▶ _Study text_
Segment Open
Called Ingenuity, the copter will fly short distances and will mark the first attempt at powered, controlled flight on another planet.
If successful, it could lead to more flying probes on other planets.
Perseverance will also trial technologies to help astronauts make future expeditions to Mars.
One such device includes an instrument, called Moxie, that will practise making oxygen from the planet's atmosphere which is mostly made up of carbon dioxide.
Thomas Zurbuchen, Nasa's science mission chief, described the Perseverance mission as "humanity's first round trip to another planet".
The rover will package rock and soil samples in small containers that will be retrieved during future missions in 2031.
Scientists in Britain will help Perseverance select the Martian samples to be brought back to Earth.
Researchers at Imperial College London and the Natural History Museum will identify samples that could contain evidence of past life and study the mineralogy and geochemistry of the different rocks found in the crater.
Professor Mark Sephton, an astrobiologist at Imperial, said: "I hope that the samples we select and return will help current and future generations of scientists answer the question of whether there was ever life on the Red Planet.
"With one carefully chosen sample from Mars, we could discover that the history of life on the Earth is not unique in the universe."
Scientists have long debated whether Mars — once a much more hospitable place than it is today — ever harboured life. Water is considered a key ingredient for life, and Mars billions of years ago had lots of it on the surface before the planet became a harsh and desolate outpost.
Within a few months, we might learn if there was indeed life on Mars.
China launched an unmanned probe to Mars last week, aiming to demonstrate its technological prowess as it makes a bid for global leadership in space with its first independent mission to visit another planet.
Segment Closed
▶ _What to do_
1. Answer these questions using the Perseverance text:
(a) What is the name of the instrument that will practise making oxygen from the Martian atmosphere?
(b) In what year will future missions retrieve the rock and soil samples?
(c) Researchers at which two institutions will identify samples that could contain evidence of past life?
2. Carry on writing the Perseverance text from the point where it stops.
The data after this point comes from a different source than the Perseverance text.

▶ _Exercise data_
Segment Open
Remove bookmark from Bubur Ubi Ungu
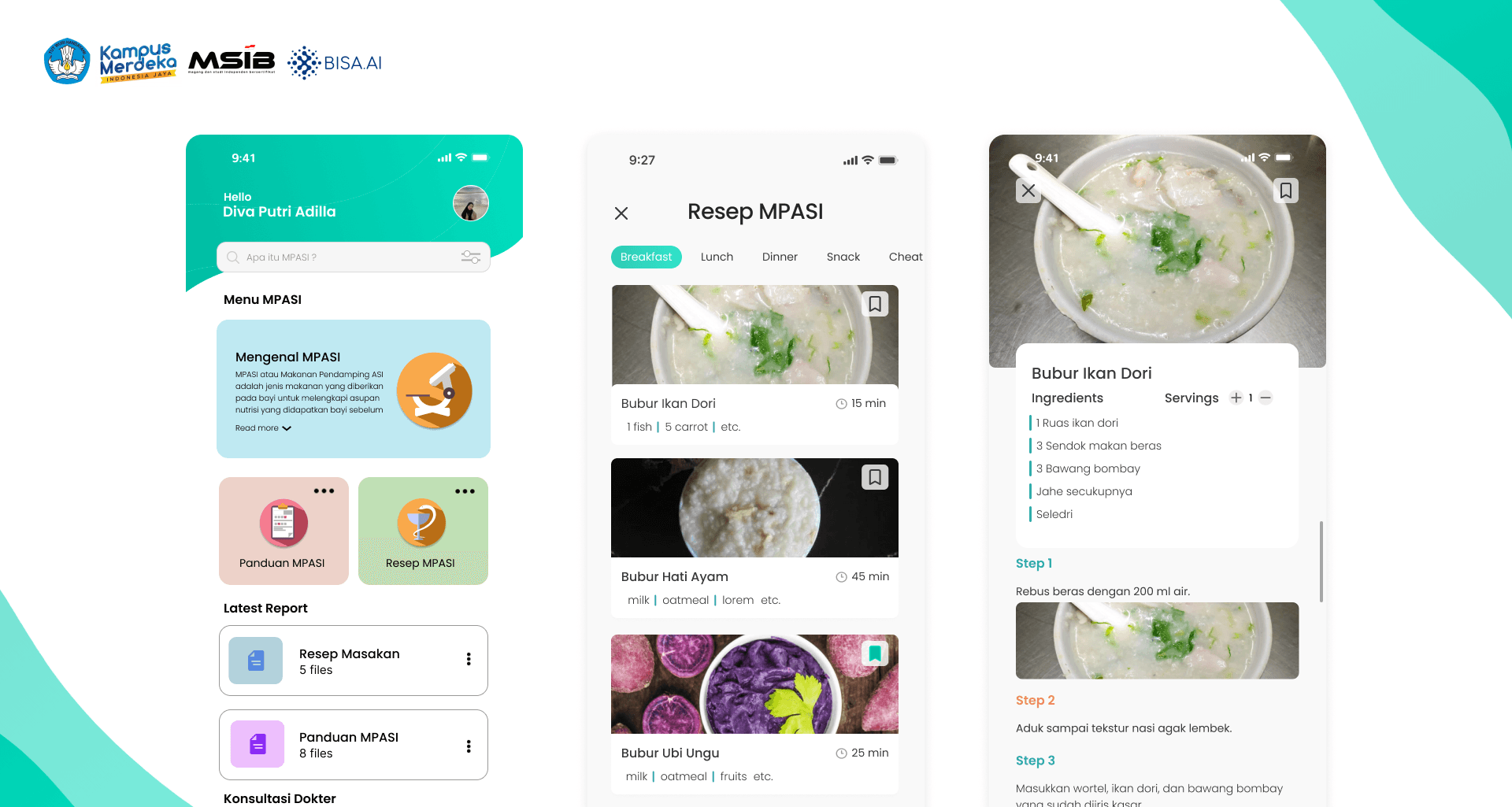click(875, 653)
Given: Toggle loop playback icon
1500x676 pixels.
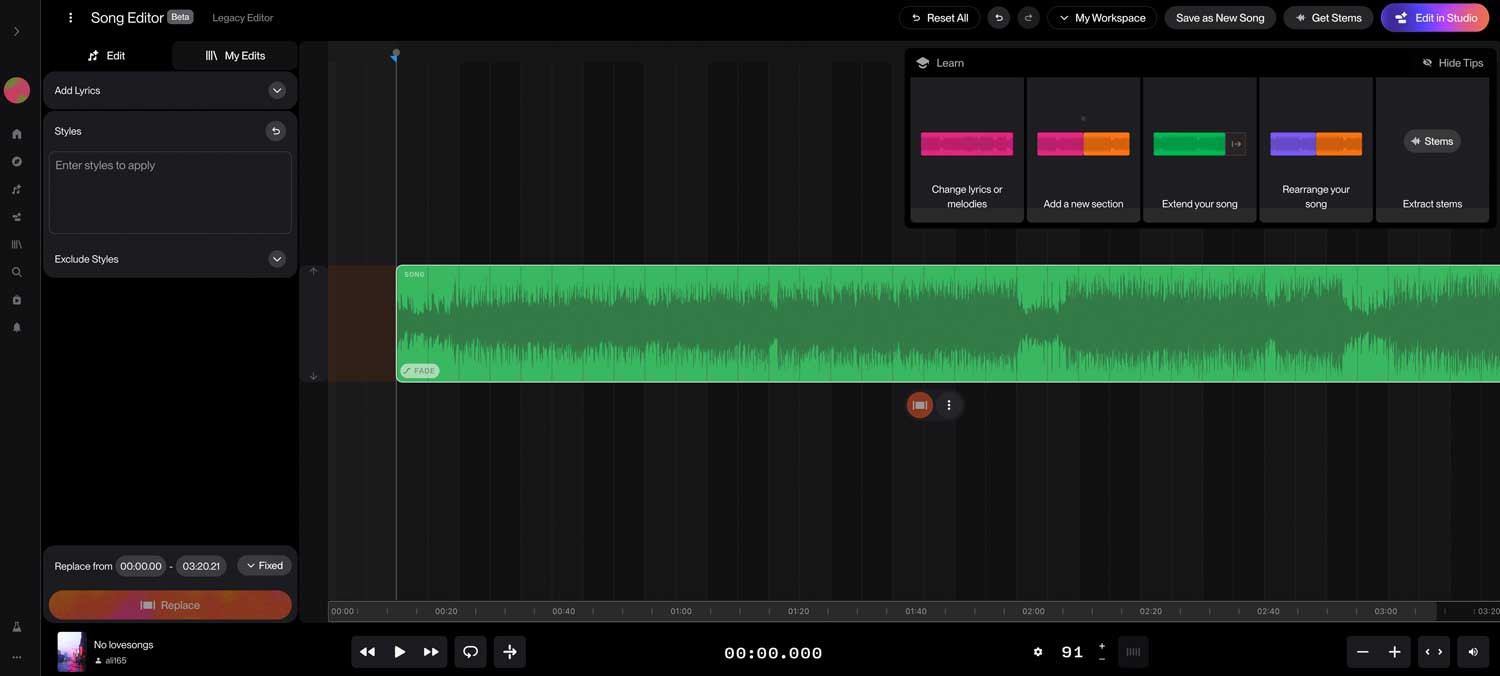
Segment Closed
▶ _Your written answers_
1.
(a) Moxie
(b) 2031
(c) Imperial College London and the Natural History Museum

2.
Its unmanned Mars probe, named Tianwen-1 after 'Tianwen', or 'Questions to Heaven', comprises an orbiter, lander, and rover to be delivered by the powerful Long March 5 rocket. If successful, it will make China the first country to orbit, land, and deploy a rover in its inaugural mission.
The Long March 5’s journey through space will take about seven months, while landing will take seven minutes. China’s probe will carry several scientific instruments to observe the planet’s atmosphere and surface, searching for signs of water and ice.
In 2003, China became the third country to put a man in space with its own rocket after the former Soviet Union and the United States.
In 2011, a joint Mars mission with Russia failed when the Russian spacecraft carrying the probe failed to exit the Earth’s orbit and disintegrated over the Pacific Ocean.
Six spacecraft are currently orbiting Mars — three American, two European, and one Indian. Nasa has two operational spacecraft on the surface.
The United Arab Emirates launched its first mission to Mars, the Hope Probe, from Japan’s Tanegashima Space Centre on July 20. The first Arab mission to the Red Planet, it is due to arrive there in seven months and head into orbit to gather atmospheric data.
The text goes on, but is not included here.